START Supplied material
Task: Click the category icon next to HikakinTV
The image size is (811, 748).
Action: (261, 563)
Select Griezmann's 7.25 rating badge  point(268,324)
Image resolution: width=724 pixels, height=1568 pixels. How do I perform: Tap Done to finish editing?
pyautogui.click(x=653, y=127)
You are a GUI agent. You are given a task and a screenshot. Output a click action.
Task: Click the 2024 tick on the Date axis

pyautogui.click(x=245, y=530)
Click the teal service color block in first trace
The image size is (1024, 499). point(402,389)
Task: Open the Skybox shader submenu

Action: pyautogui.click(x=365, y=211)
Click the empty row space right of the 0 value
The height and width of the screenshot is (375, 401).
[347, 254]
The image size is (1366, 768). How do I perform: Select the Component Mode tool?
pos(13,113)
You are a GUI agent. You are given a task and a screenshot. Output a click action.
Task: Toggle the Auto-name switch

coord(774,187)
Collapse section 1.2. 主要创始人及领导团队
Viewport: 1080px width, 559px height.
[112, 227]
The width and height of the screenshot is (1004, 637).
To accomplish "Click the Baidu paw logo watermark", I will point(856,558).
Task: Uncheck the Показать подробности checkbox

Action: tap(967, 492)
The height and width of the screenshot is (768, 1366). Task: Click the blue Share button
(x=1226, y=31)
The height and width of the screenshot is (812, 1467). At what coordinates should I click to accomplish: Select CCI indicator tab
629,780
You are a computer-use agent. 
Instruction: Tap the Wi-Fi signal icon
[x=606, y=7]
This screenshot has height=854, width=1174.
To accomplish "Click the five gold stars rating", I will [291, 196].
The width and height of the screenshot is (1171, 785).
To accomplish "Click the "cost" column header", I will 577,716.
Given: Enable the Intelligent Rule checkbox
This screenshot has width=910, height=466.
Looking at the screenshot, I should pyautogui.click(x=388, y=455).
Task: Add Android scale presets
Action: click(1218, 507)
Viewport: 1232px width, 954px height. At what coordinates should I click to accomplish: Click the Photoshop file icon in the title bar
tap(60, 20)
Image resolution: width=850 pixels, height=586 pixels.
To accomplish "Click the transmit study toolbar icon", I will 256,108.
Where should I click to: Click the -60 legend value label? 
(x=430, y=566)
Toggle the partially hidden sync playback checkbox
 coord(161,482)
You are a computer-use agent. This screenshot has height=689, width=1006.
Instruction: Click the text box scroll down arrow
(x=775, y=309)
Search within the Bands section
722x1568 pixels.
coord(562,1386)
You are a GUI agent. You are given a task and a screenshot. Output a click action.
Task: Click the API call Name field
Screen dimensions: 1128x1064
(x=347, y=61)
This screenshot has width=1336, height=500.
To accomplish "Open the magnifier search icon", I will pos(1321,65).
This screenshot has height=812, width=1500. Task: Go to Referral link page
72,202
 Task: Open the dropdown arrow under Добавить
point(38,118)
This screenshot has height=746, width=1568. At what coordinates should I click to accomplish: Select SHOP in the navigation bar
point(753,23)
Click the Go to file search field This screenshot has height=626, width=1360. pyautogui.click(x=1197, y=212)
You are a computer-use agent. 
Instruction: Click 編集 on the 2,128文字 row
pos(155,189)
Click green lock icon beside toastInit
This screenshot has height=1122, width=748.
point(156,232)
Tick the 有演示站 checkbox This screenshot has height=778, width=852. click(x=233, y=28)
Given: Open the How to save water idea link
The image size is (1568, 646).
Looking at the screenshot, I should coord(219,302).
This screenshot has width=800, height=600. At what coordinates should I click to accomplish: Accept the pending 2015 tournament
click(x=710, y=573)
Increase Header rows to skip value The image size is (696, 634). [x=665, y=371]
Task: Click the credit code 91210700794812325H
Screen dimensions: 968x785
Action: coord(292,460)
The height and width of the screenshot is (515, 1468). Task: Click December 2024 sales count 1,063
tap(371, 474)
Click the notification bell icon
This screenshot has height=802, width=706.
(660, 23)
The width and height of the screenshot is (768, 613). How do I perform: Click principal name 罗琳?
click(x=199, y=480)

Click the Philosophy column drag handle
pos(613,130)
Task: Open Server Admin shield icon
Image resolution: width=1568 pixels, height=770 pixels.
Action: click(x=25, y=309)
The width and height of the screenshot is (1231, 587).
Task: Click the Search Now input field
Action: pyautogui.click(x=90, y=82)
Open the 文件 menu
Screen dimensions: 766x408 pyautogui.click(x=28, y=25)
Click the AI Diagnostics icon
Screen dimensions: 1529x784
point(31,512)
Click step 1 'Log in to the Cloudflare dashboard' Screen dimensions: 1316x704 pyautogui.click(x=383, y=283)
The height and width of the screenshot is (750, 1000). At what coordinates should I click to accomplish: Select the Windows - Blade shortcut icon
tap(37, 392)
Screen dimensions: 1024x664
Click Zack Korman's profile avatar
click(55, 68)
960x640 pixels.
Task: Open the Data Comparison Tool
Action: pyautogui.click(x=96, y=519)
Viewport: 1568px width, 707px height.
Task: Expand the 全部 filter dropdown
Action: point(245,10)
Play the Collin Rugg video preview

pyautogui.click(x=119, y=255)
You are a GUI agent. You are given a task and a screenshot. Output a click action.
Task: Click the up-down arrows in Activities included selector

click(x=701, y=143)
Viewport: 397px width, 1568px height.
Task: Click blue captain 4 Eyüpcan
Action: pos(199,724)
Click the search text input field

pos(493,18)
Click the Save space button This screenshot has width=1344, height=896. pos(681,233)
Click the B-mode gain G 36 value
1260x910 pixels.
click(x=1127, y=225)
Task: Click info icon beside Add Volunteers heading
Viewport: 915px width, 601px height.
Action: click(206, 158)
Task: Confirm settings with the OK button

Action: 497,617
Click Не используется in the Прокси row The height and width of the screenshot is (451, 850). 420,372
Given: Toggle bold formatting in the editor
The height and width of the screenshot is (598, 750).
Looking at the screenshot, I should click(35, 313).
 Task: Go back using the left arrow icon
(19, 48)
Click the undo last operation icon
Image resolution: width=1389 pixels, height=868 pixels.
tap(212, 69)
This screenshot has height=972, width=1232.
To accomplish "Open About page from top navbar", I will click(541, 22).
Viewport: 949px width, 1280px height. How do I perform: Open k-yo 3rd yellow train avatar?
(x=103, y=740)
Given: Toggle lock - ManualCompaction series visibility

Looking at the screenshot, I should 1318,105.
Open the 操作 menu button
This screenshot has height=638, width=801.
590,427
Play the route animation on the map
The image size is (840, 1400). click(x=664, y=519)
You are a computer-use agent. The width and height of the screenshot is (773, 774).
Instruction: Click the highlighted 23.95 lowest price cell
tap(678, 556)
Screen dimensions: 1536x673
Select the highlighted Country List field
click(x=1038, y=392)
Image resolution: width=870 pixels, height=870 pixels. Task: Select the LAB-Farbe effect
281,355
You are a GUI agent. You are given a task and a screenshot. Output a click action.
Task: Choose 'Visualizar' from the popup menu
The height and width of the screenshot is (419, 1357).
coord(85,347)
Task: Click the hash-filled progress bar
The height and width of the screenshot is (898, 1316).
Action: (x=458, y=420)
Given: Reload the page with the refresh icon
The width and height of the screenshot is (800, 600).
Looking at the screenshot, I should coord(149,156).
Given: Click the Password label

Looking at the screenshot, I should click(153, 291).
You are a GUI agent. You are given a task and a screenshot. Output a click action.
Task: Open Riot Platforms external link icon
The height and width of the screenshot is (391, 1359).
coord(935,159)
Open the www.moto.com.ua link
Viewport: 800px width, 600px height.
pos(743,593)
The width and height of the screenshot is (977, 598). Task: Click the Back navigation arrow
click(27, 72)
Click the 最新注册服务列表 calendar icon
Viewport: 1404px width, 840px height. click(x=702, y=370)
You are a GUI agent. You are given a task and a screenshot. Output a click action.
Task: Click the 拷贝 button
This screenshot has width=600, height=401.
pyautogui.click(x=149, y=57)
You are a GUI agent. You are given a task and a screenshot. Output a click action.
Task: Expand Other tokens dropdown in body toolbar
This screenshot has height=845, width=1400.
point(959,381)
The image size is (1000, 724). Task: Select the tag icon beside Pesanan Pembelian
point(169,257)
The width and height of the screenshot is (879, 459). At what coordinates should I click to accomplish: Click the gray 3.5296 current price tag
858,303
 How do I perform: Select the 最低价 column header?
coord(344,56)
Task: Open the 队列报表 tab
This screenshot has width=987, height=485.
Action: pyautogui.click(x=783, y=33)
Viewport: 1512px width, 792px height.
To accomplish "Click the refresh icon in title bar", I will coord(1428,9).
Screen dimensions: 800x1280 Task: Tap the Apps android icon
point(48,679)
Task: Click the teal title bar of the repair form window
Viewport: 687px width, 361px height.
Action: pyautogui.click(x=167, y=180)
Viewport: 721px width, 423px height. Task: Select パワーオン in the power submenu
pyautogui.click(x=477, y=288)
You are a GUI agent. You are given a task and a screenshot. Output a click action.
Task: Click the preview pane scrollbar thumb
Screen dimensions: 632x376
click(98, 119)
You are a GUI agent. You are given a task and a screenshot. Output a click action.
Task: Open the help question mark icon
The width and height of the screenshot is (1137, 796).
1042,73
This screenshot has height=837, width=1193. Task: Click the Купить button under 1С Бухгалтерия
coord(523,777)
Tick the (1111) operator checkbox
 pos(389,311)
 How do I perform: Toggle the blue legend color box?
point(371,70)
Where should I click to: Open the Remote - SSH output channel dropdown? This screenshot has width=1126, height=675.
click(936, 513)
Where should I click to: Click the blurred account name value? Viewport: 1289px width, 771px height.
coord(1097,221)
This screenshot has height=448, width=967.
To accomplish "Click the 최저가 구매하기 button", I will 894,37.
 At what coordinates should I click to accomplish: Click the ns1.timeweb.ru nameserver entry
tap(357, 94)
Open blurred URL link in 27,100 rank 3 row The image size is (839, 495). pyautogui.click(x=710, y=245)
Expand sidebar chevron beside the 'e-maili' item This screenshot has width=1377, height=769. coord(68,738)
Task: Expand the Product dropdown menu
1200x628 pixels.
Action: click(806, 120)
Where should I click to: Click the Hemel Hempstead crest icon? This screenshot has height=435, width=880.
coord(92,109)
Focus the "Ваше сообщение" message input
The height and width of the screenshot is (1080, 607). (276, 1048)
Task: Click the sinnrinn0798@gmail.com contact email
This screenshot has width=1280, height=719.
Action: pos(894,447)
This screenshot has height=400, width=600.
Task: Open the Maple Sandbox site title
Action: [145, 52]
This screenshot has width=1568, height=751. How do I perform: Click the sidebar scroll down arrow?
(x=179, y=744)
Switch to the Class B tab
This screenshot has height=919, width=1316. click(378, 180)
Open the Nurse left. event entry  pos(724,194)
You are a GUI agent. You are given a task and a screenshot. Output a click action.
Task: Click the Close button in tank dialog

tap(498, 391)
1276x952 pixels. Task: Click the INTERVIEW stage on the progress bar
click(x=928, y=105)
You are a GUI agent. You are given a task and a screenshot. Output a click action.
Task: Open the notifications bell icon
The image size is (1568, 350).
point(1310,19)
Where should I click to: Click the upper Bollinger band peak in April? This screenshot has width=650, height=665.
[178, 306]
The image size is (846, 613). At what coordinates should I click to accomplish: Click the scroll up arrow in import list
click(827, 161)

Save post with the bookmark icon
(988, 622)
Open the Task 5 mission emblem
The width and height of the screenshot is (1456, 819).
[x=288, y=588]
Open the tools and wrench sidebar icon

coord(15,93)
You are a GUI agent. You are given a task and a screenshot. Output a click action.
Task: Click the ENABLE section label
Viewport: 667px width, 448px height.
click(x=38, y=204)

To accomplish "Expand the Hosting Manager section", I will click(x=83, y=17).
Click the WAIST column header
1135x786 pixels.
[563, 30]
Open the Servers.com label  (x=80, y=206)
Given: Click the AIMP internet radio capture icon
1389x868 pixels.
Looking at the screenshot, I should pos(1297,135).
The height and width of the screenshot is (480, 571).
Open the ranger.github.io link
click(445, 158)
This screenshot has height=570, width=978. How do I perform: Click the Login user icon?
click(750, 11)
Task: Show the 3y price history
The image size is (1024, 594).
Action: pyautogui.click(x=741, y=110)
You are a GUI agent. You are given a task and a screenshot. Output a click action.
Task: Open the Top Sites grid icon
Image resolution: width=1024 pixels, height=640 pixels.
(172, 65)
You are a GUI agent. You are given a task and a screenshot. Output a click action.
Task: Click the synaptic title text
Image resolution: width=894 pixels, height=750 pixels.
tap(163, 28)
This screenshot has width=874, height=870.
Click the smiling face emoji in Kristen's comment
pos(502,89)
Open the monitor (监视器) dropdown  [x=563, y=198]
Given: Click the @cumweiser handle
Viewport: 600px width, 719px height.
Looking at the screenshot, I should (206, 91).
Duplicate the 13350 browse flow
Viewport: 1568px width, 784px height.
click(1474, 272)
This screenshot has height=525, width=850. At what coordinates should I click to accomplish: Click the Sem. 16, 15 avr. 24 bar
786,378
END Supplied material
Exercise requirements - Set down again, word for word, the stretch of records from the line with "This screenshot has width=1336, height=500." to the line with "Task: Open Server Admin shield icon", both of those lines included.

Answer for the task -
This screenshot has width=1336, height=500.
To accomplish "Open the magnifier search icon", I will pos(1321,65).
This screenshot has height=812, width=1500. Task: Go to Referral link page
72,202
 Task: Open the dropdown arrow under Добавить
point(38,118)
This screenshot has height=746, width=1568. At what coordinates should I click to accomplish: Select SHOP in the navigation bar
point(753,23)
Click the Go to file search field This screenshot has height=626, width=1360. pyautogui.click(x=1197, y=212)
You are a computer-use agent. 
Instruction: Click 編集 on the 2,128文字 row
pos(155,189)
Click green lock icon beside toastInit
This screenshot has height=1122, width=748.
point(156,232)
Tick the 有演示站 checkbox This screenshot has height=778, width=852. click(x=233, y=28)
Given: Open the How to save water idea link
The image size is (1568, 646).
Looking at the screenshot, I should coord(219,302).
This screenshot has width=800, height=600. At what coordinates should I click to accomplish: Accept the pending 2015 tournament
click(x=710, y=573)
Increase Header rows to skip value The image size is (696, 634). [x=665, y=371]
Task: Click the credit code 91210700794812325H
Screen dimensions: 968x785
Action: coord(292,460)
The height and width of the screenshot is (515, 1468). Task: Click December 2024 sales count 1,063
tap(371, 474)
Click the notification bell icon
This screenshot has height=802, width=706.
(660, 23)
The width and height of the screenshot is (768, 613). How do I perform: Click principal name 罗琳?
click(x=199, y=480)

Click the Philosophy column drag handle
pos(613,130)
Task: Open Server Admin shield icon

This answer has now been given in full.